Within the next decade, 30-40 percent of current public school teachers in the United States will retire, opening up more than 700,000 teaching positions. This provides a great opportunity to develop energized young teachers who could revitalize public education. But it could also be an opening to mold a new generation of teachers who know only increasingly rigid standards, high-stakes testing, inflexible Eurocentric curriculum and English-only learning.
In California, the State Board of Education has chosen the latter path. Through directives, legislation and the redefinition of teacher credential programs, the word “bilingual” has been banished from the vocabulary of schooling in California, replaced by “English-language learning.” Instruction in students’ native language is against the law. Instead, non-English-speaking students are tested in English, which frequently guarantees their failure, since many do not even understand the instructions.
These state mandates ignore the most significant language-acquisition research findings of the past twenty years: Students learn a second language best when they can build academically upon their first language. The policies also ignore a 1998 report of student achievement (as measured in standardized test scores) that showed that English-language learners enrolled in bilingual programs in San Francisco and San Jose schools outperformed native-born English speakers in all content areas. These programs are now at risk of being dismantled in favor of a uniform system that suppresses many children’s first language.

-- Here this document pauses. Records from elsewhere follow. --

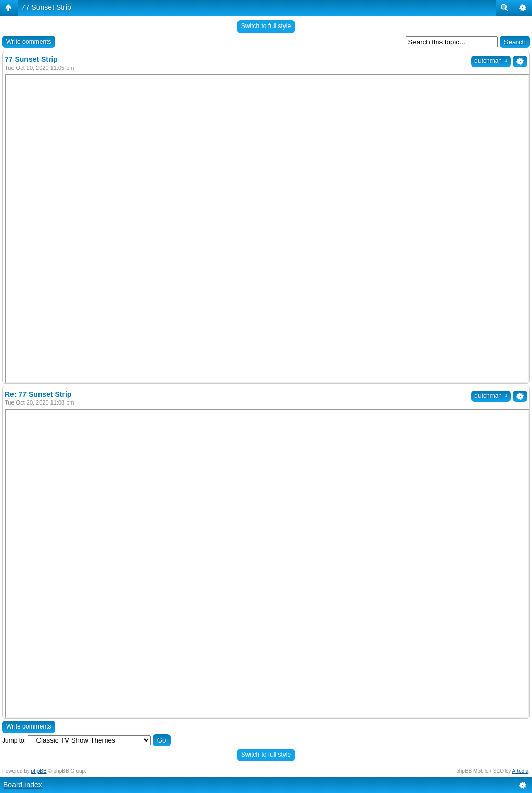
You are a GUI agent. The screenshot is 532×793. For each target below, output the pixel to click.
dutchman (491, 61)
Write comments (29, 42)
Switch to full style (266, 26)
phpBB (39, 771)
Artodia (521, 771)
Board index (22, 785)
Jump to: (14, 740)
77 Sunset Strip (46, 7)
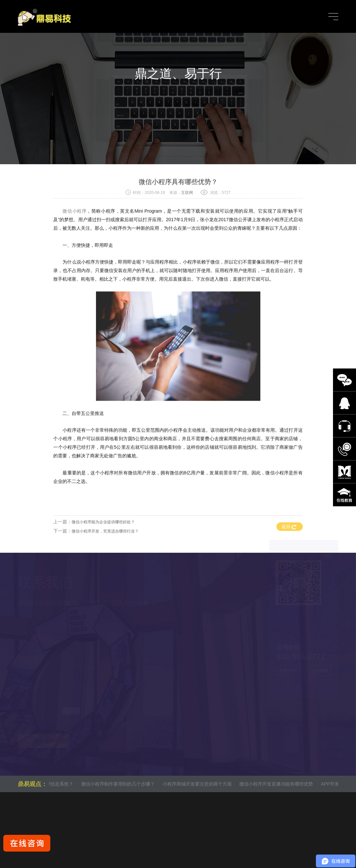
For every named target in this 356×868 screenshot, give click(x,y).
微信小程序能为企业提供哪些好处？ (103, 537)
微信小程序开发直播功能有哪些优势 (279, 784)
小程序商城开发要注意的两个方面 (199, 784)
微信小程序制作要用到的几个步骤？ (120, 784)
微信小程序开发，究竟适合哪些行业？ (105, 547)
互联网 (187, 209)
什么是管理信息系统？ (53, 784)
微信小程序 (74, 227)
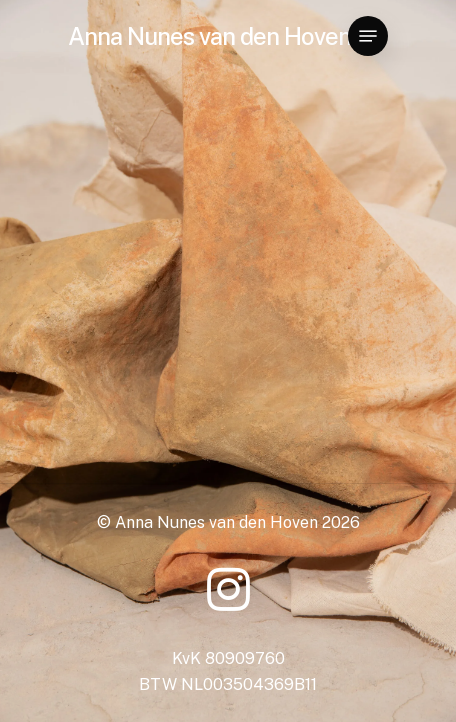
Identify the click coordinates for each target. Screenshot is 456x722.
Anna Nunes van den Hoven (209, 36)
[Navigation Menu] (368, 36)
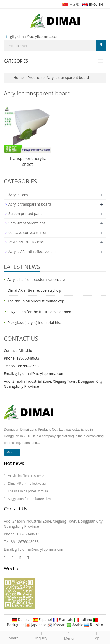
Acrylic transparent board (67, 77)
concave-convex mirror (27, 232)
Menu (69, 636)
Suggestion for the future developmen (39, 312)
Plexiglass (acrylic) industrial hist (34, 322)
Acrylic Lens (18, 195)
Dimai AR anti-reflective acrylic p (34, 290)
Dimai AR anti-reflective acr (27, 483)
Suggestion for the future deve (30, 499)
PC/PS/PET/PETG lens (26, 242)
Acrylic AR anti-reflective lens (32, 251)
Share (14, 636)
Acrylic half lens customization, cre (36, 279)
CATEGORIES (16, 61)
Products (35, 77)
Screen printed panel (26, 213)
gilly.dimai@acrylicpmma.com (35, 36)
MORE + (12, 452)
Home (19, 77)
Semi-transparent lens (27, 223)
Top (96, 636)
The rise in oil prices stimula (28, 491)
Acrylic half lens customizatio (29, 476)
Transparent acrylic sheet (27, 161)
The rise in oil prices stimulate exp (36, 301)
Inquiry (41, 636)
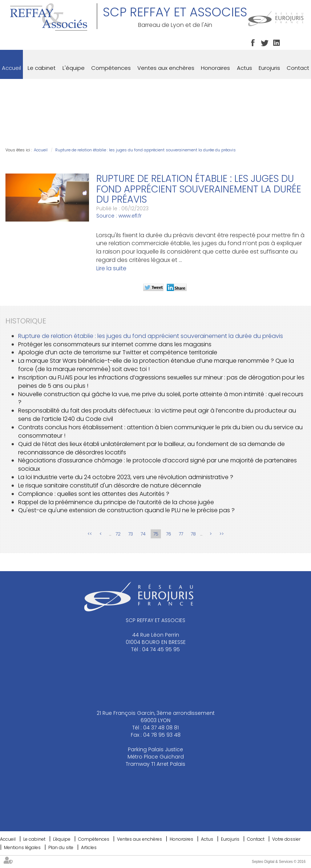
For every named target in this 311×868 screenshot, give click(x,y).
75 (156, 534)
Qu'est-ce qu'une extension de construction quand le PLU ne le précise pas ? (126, 510)
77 (181, 534)
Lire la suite (111, 268)
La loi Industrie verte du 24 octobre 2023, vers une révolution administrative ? (126, 477)
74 (143, 534)
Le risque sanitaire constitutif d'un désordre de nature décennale (110, 485)
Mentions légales (22, 847)
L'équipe (73, 68)
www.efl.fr (130, 216)
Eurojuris (269, 68)
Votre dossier (286, 839)
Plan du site (61, 847)
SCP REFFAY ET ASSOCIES (175, 12)
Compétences (111, 68)
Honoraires (215, 68)
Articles (89, 847)
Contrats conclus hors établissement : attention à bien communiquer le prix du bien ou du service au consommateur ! (160, 431)
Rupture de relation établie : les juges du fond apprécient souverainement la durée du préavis (145, 150)
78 (193, 534)
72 (118, 534)
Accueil (11, 68)
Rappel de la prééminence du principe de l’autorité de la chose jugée (116, 502)
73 (130, 534)
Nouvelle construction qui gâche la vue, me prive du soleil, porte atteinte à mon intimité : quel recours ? (161, 398)
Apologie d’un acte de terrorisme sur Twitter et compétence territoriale (118, 352)
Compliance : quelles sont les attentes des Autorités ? (94, 494)
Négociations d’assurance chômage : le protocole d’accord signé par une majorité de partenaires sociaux (157, 465)
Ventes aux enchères (166, 68)
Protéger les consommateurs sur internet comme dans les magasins (115, 344)
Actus (245, 68)
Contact (298, 68)
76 (169, 534)
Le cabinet (41, 68)
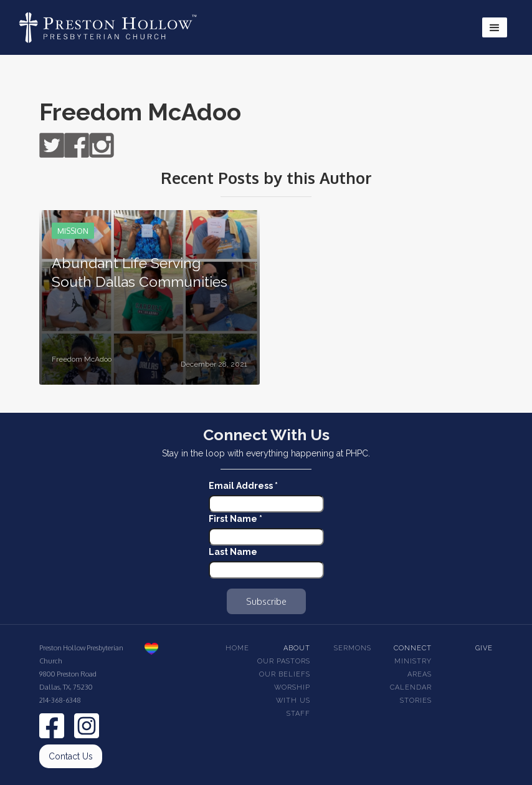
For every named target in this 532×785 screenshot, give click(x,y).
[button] (495, 27)
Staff (298, 713)
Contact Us (70, 756)
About (297, 648)
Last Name (233, 552)
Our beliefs (285, 674)
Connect (412, 648)
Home (237, 648)
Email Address (243, 486)
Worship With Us (292, 694)
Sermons (353, 648)
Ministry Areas (413, 668)
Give (484, 648)
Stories (416, 700)
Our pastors (283, 661)
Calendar (411, 687)
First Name (235, 519)
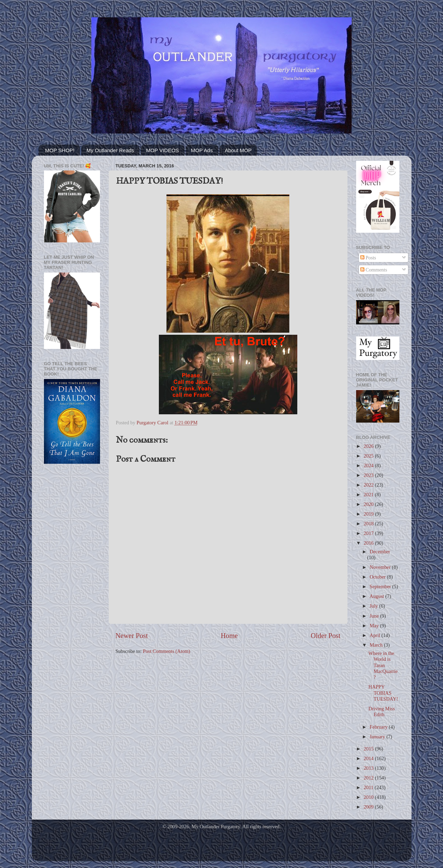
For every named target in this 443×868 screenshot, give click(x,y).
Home (229, 636)
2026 (369, 446)
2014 (369, 758)
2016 (369, 543)
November (381, 567)
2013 (369, 768)
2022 (369, 485)
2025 (369, 456)
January (378, 737)
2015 (369, 749)
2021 (369, 495)
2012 (369, 778)
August (377, 596)
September (381, 587)
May (375, 626)
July (374, 606)
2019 (369, 514)
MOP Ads (202, 150)
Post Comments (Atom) (166, 651)
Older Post (326, 636)
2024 (369, 465)
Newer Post (132, 636)
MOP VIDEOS (162, 150)
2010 (369, 797)
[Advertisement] (72, 580)
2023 (369, 475)
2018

In an attempt to remake a teaching force in California that lacks any memory of bilingual education and any skill in teaching to the strengths of non-English-speaking students, the board of education has decided to end the granting of the two major teaching credentials–CLAD (Cross-cultural Language and Academic Development) and BCLAD (Bilingual Cross-cultural Language and Academic Development). These credentials meant that prospective teachers get training in the theory and practice of teaching bilingual children, respecting the use of students’ home language and culture while helping ease their transition into English-language schooling. By the end of 2003, when 45 percent of the students in California public schools will be living in non-English-speaking homes, these credentials will be phased out.
The board has gone so far as to expunge the words “bilingual” and “culture” from its official literature. This strategy is accompanied by a strict emphasis on phonics teaching, high-stakes testing and centralized control over the content of learning through state-adopted textbooks and highly specific statewide content standards.
The direction of today’s education policy in California largely derives from the English for the Children initiative passed in 1998, sponsored by millionaire conservative Ron Unz and upheld by the courts. But this movement is not limited to California. Within the last two years, Unz backed a second anti-bilingual initiative (Proposition 203), which passed in Arizona, and supported similar measures on the November election in Massachusetts and Colorado. Results were mixed: Massachusetts voters overwhelmingly approved their anti-bilingual measure, while Colorado voters rejected theirs, upholding the right to linguistic diversity.
English Only is spreading to the federal level as well. Last January, the Bilingual Education Act was killed by the Bush Administration. This law, officially Title VII of the 1968 Elementary and Secondary Education Act, was replaced by a provision called No Child Left Behind, which requires that funds be used only for the explicit acquisition of English. The former Office of Bilingual Education and Minority Languages Affairs is now the Office of English Language Acquisition. Essentially, the words “bilingual education” have been excised from the federal government’s lexicon.
In California and other English-Only states, these efforts mean that new teachers will not be equipped to understand the majority of their students linguistically, culturally or academically. In extreme cases, teachers will be punished and possibly fined for reaching out to children in their own languages. Teachers’ ability to forge bonds with their bilingual students will be crippled by these restraints. Children’s ability to bridge the knowledge from home with learning at school will be impaired. School failure will be perpetuated on an institutional basis. It is essential that we resist these escalating attacks on multiculturalism and linguistic diversity, which are disingenuously conducted in the name of children’s best interests. The tragedy, and irony, is that effective bilingual programs, which insure that all children have a chance to succeed, are the likely casualties of this assault.